Description of principal adverse sustainability impacts
The following adverse sustainability indicators are applicable to investments made by BTG for the Fund in investee companies:
- Greenhouse gas emissions: BTG does not invest in companies whose activity generates high greenhouse gas emissions or has a significant share of non-renewable energy consumption.
- Biodiversity: BTG does not invest in investee companies with operations located in or near to biodiversity-sensitive areas on which the business activity of the relevant company may have a negative impact.
- Water: BTG does not invest in investee companies generating significant emissions to water.
- Waste: BTG avoids investments in investee companies generating hazardous waste.
- Social and employee matters: BTG avoids investments in investee companies that have been involved in violations of the United Nations Global Compact (UNGC) principles. BTG encourages investee companies to have a well-balanced female to male board members ratio and measures to achieve an adjustment of the gender pay gap.
Furthermore, BTG does not invest in investee companies that (i) do not follow a human rights policy and a due diligence process to identify, prevent, mitigate and address adverse human rights impacts or (ii) are exposed to operations or suppliers with a significant risk of incidents of child labor.
Description of policies to identify and prioritise principal adverse sustainability impacts
The above described sustainability criteria are part of BTG’s investment guidelines. Compliance with these guidelines will be requested by way of an ESG Questionnaire which all investee companies have to complete before an investment in the relevant company can be considered by BTG for the Fund. The responsibility for the implementation lies with BTG’s managing directors and its investment committee.
BTG does not make investments in listed companies and therefore not have in place any engagement policies in accordance with Art. 3g of Directive 2007/36/EC of the European Parliament and of the Council. As a debt investor, the Fund will take a mere passive role in the investee companies which does not provide BTG with much power of reducing principal adverse impacts at the level of the investee companies.
References to international standards
BTG aims to align with the Green Pledge commitment of the Leaders for Climate Action (LFCA).
Integration of sustainability risks statement
This section is meant to describe the manner in which BTG integrates sustainability risks into its investment decisions. Regulation (EU) 2019/2088 of the European Parliament and of the Council of 27 November 2019 on sustainability-related disclosures in the financial services sector (“SFDR”) defines “sustainability risks” as environmental, social or governance events or conditions that, if they occur, could cause an actual or a potential material negative impact on the value of the investments.

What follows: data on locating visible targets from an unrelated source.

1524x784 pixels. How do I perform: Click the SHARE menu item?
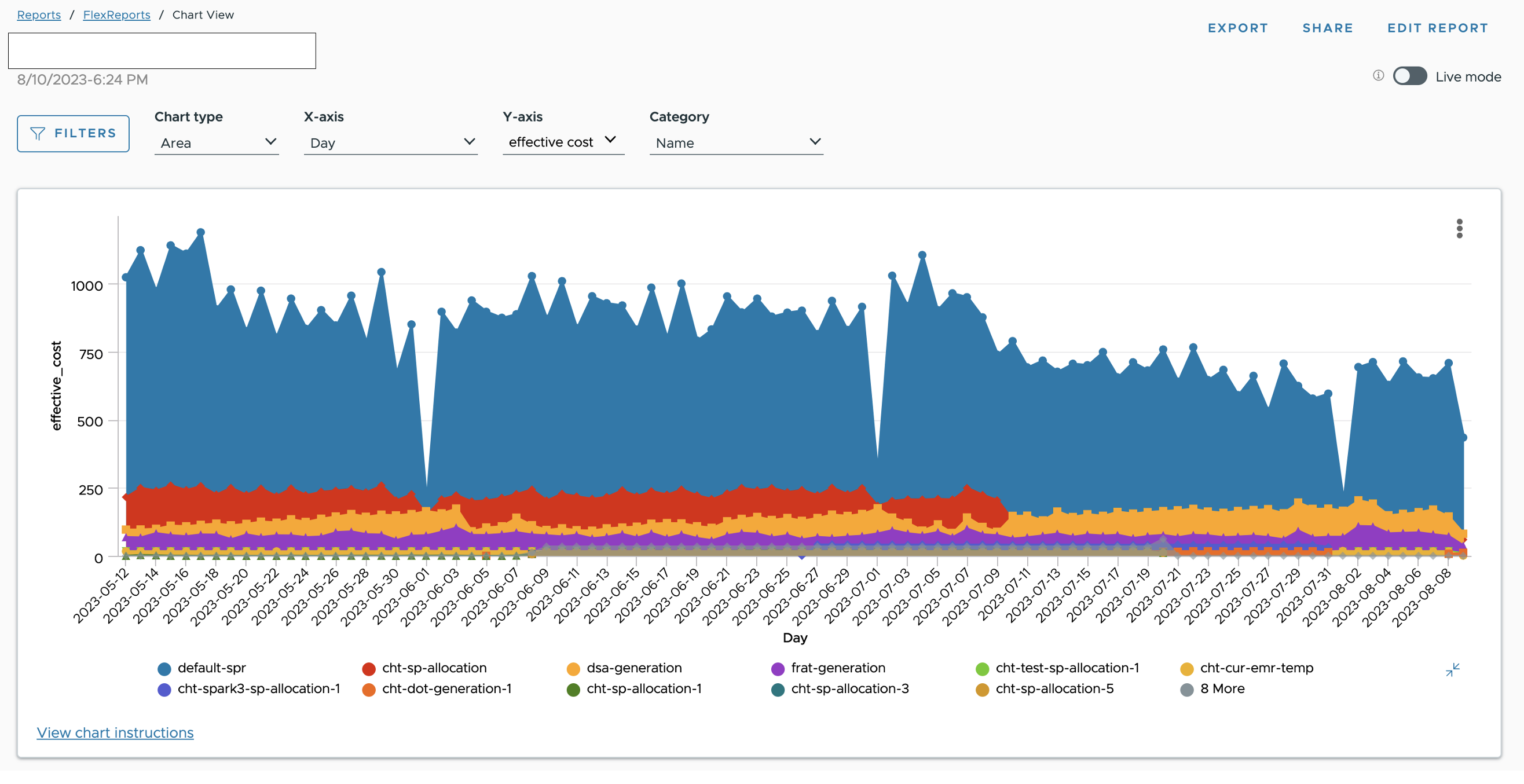pyautogui.click(x=1327, y=28)
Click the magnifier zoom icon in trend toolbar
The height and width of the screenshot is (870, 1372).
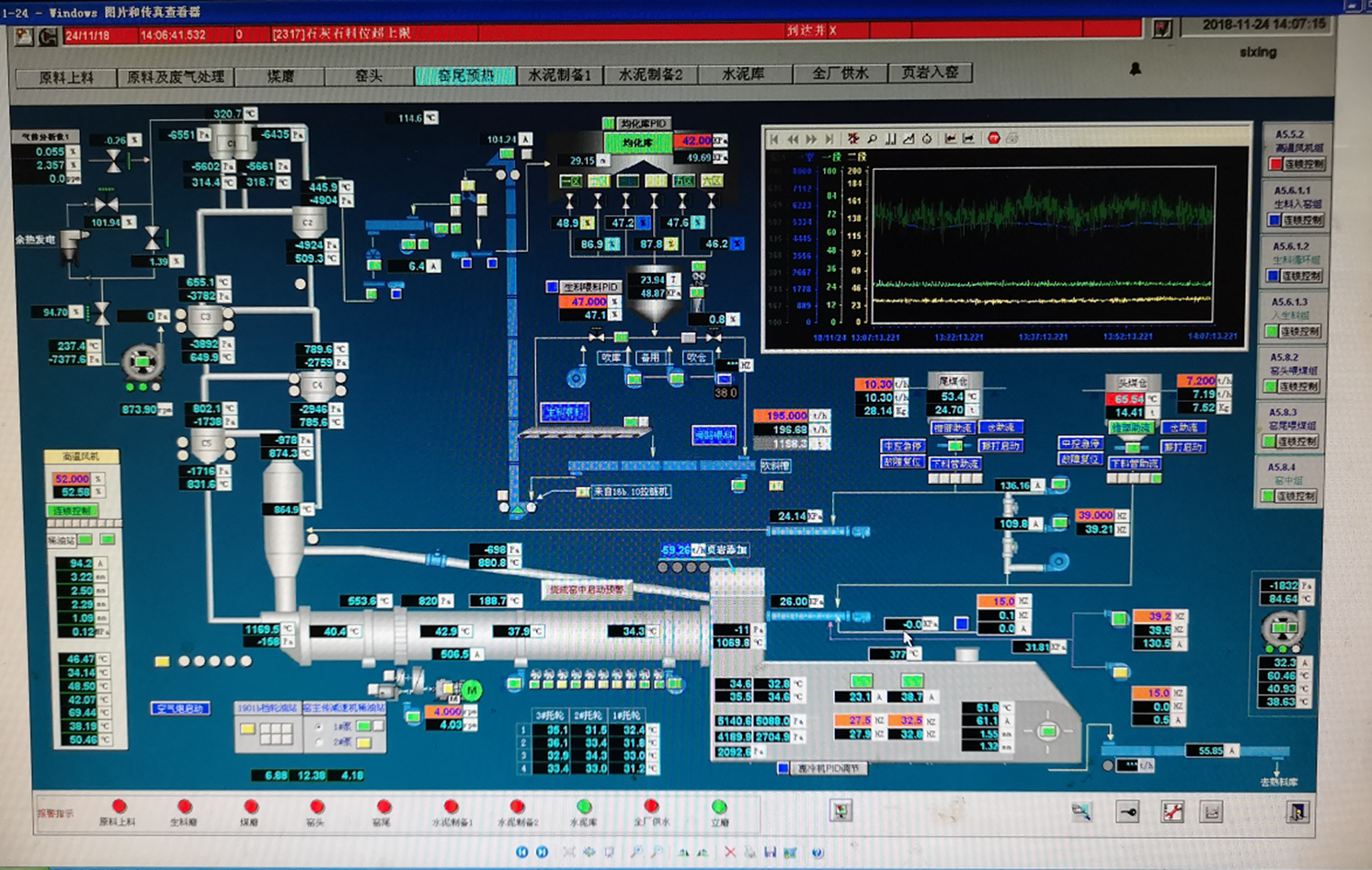coord(871,139)
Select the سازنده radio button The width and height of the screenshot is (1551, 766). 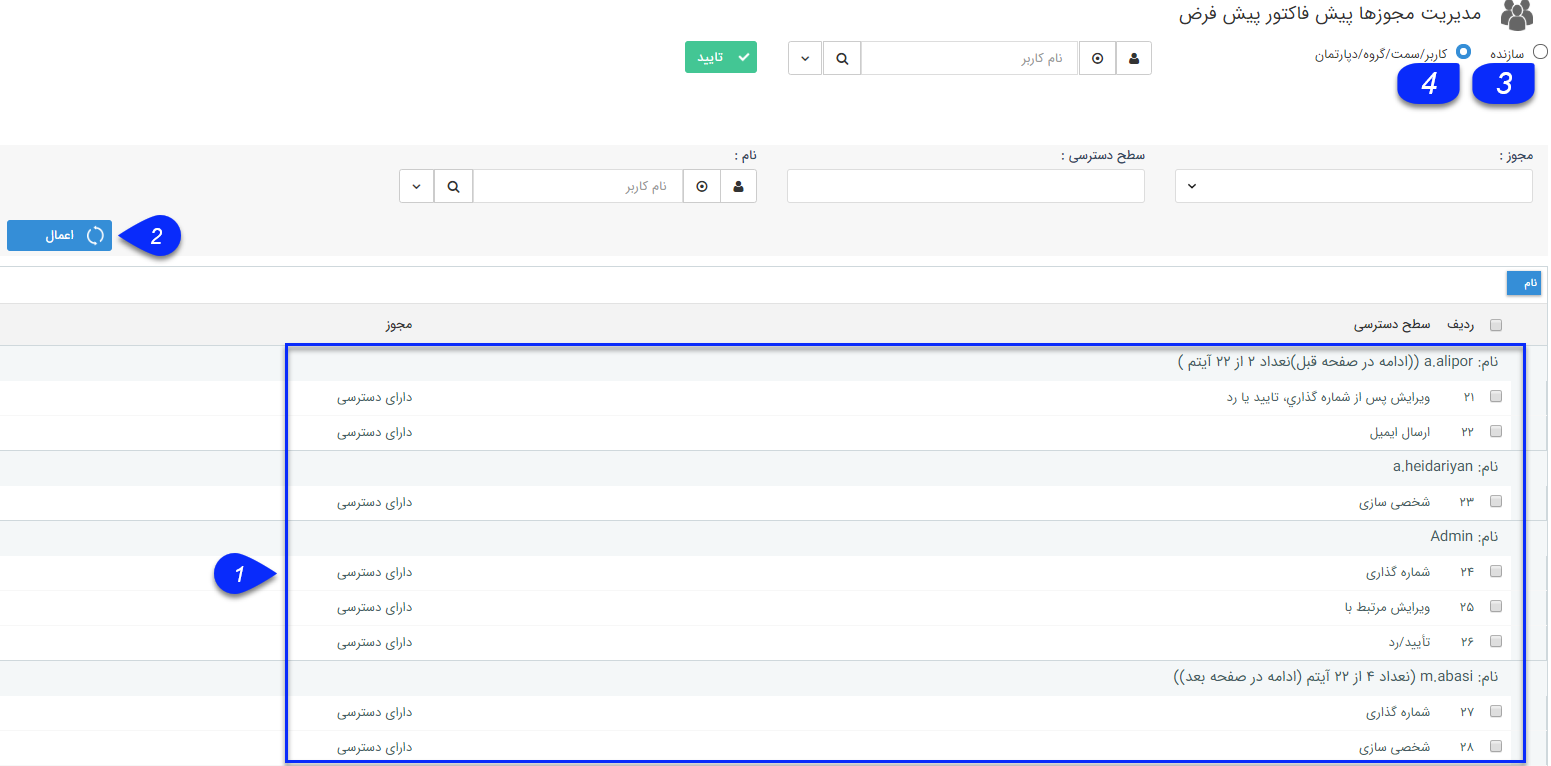1540,52
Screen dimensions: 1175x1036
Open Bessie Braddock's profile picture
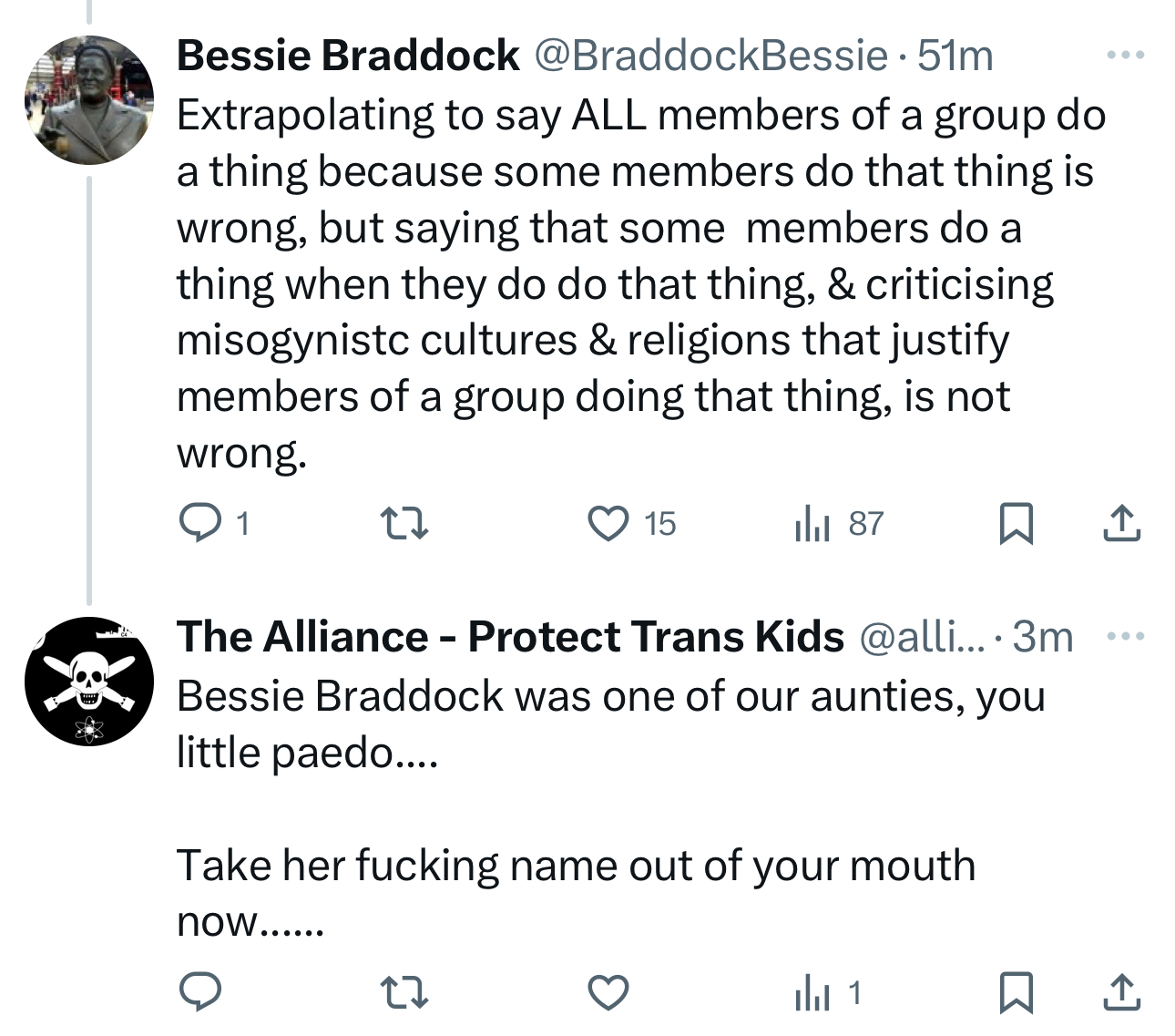89,100
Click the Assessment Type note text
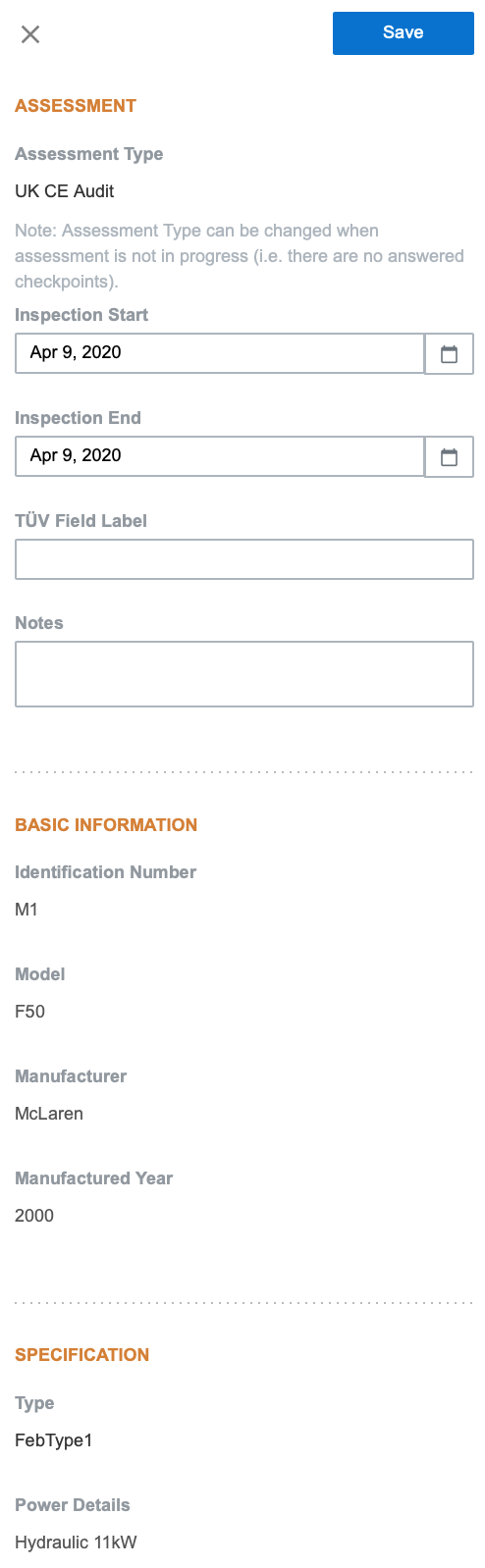Viewport: 485px width, 1568px height. 240,256
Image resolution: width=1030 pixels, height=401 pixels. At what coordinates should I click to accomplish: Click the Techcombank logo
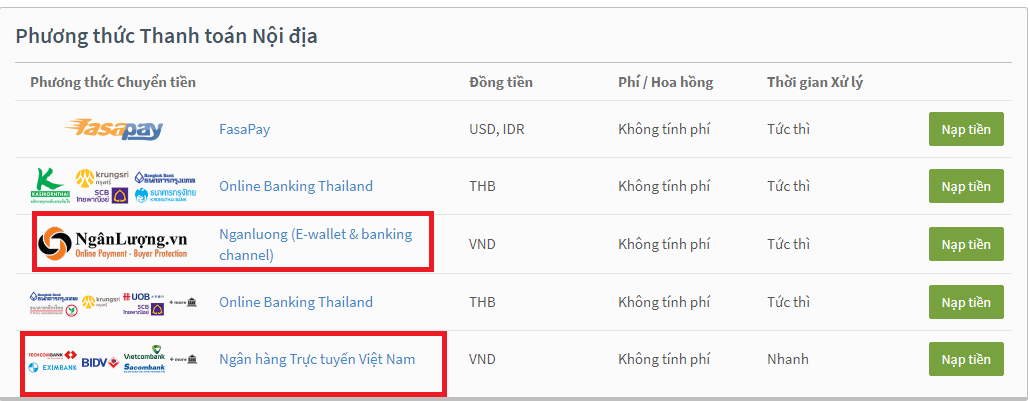pyautogui.click(x=53, y=355)
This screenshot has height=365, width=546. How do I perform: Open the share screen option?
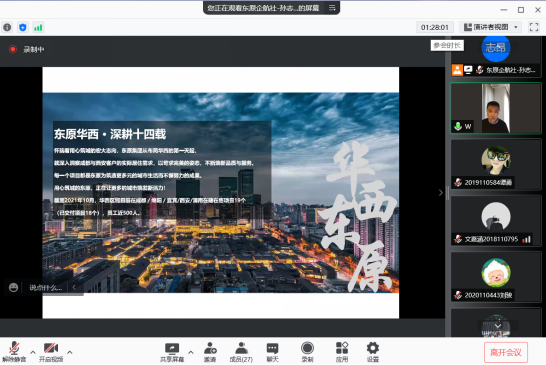[172, 352]
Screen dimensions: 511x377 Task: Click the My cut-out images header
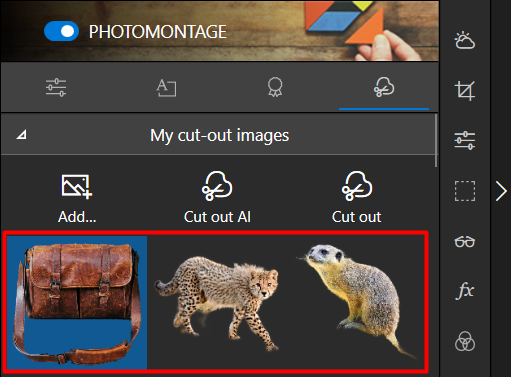(x=218, y=135)
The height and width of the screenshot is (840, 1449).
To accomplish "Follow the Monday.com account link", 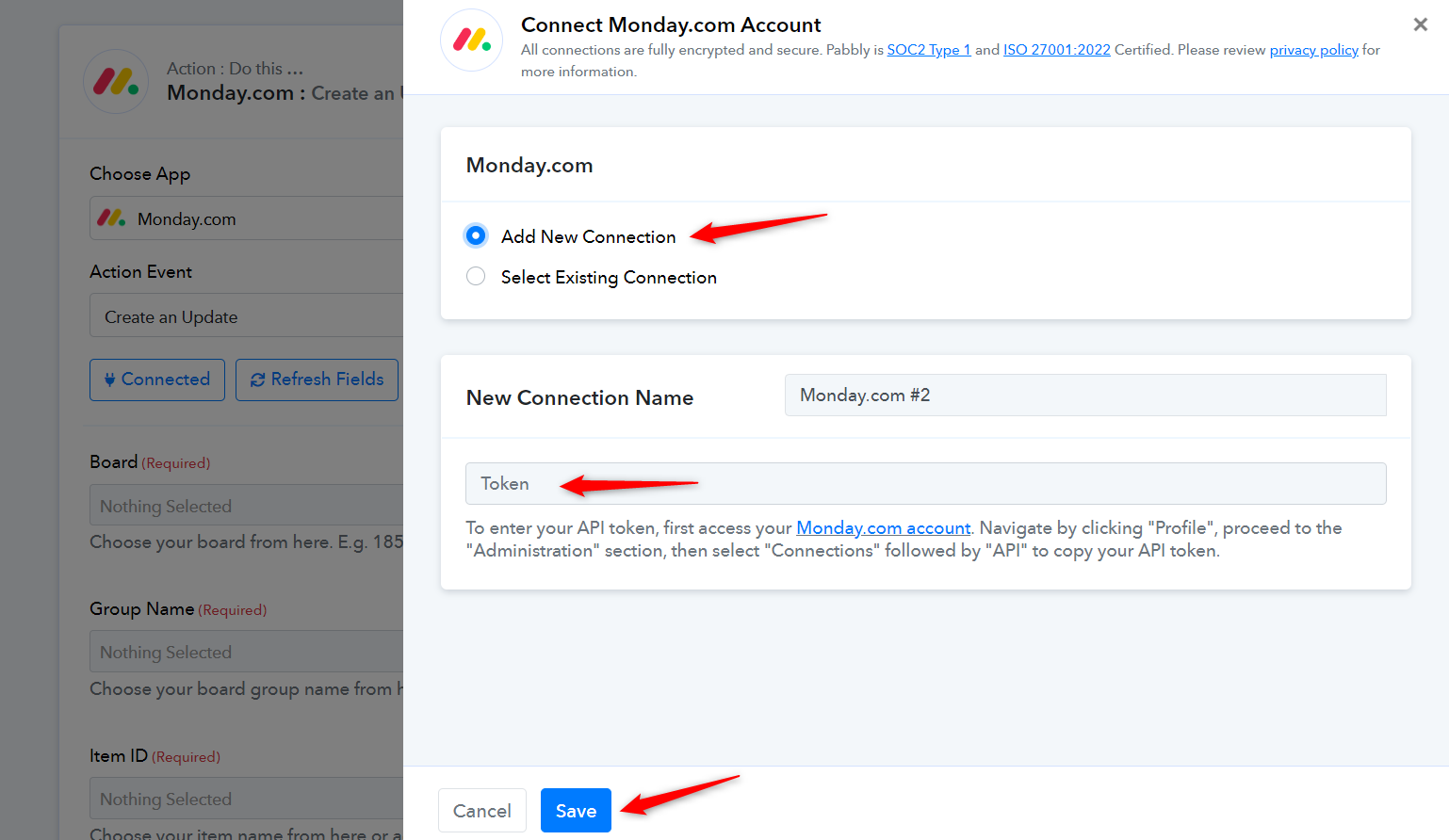I will 883,527.
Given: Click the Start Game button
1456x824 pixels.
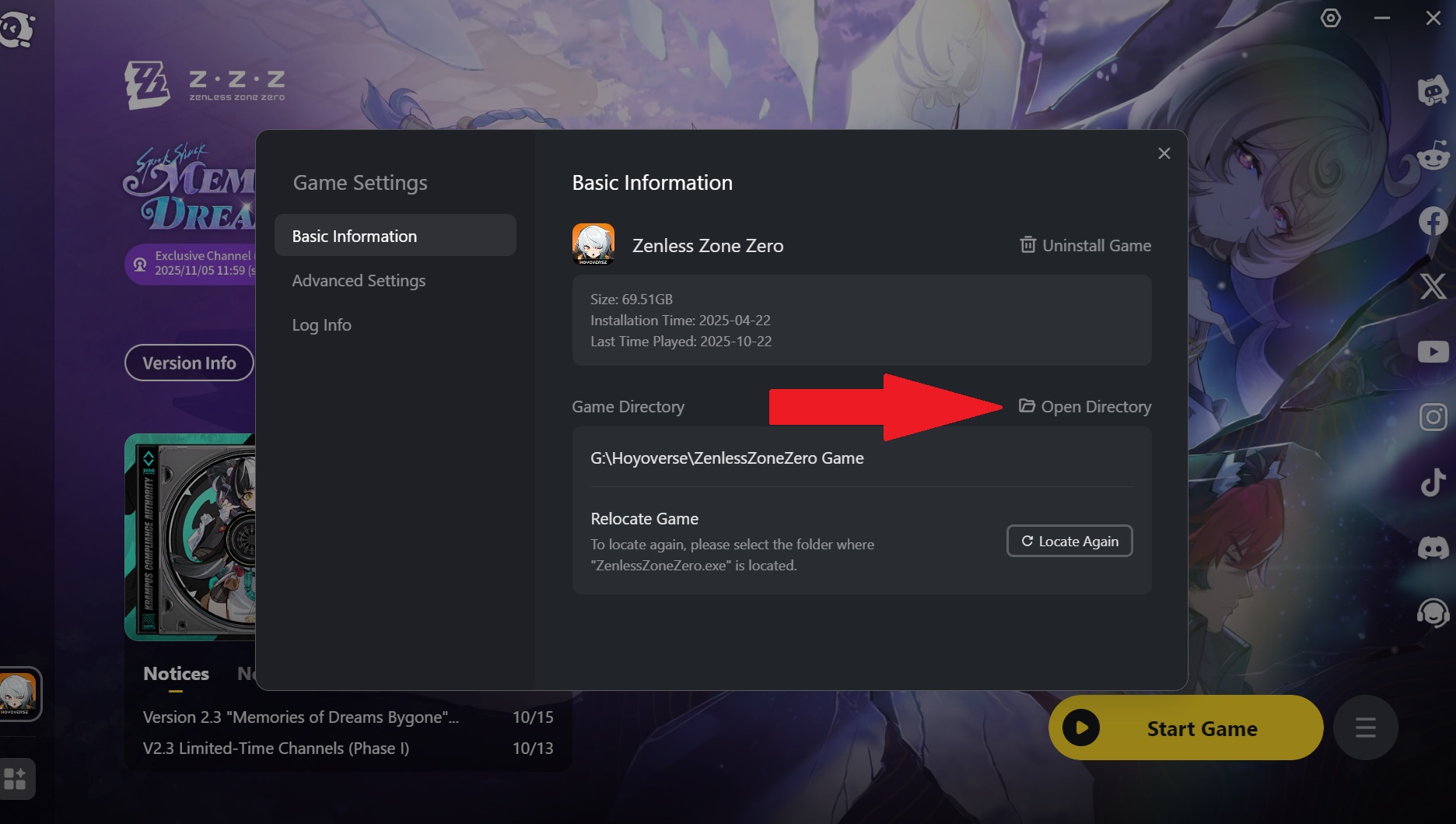Looking at the screenshot, I should [1185, 728].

BTG and the Fund are aiming to implement a harmonised policy with respect to the integration of sustainability risks. This includes the integration of sustainability risks into the investment decision making process for the Fund and the exclusion of investments in investee companies if these could be exposed to sustainability risks. The successful implementation of this approach is largely dependent on BTG having access to appropriate and reliable data in respect thereto.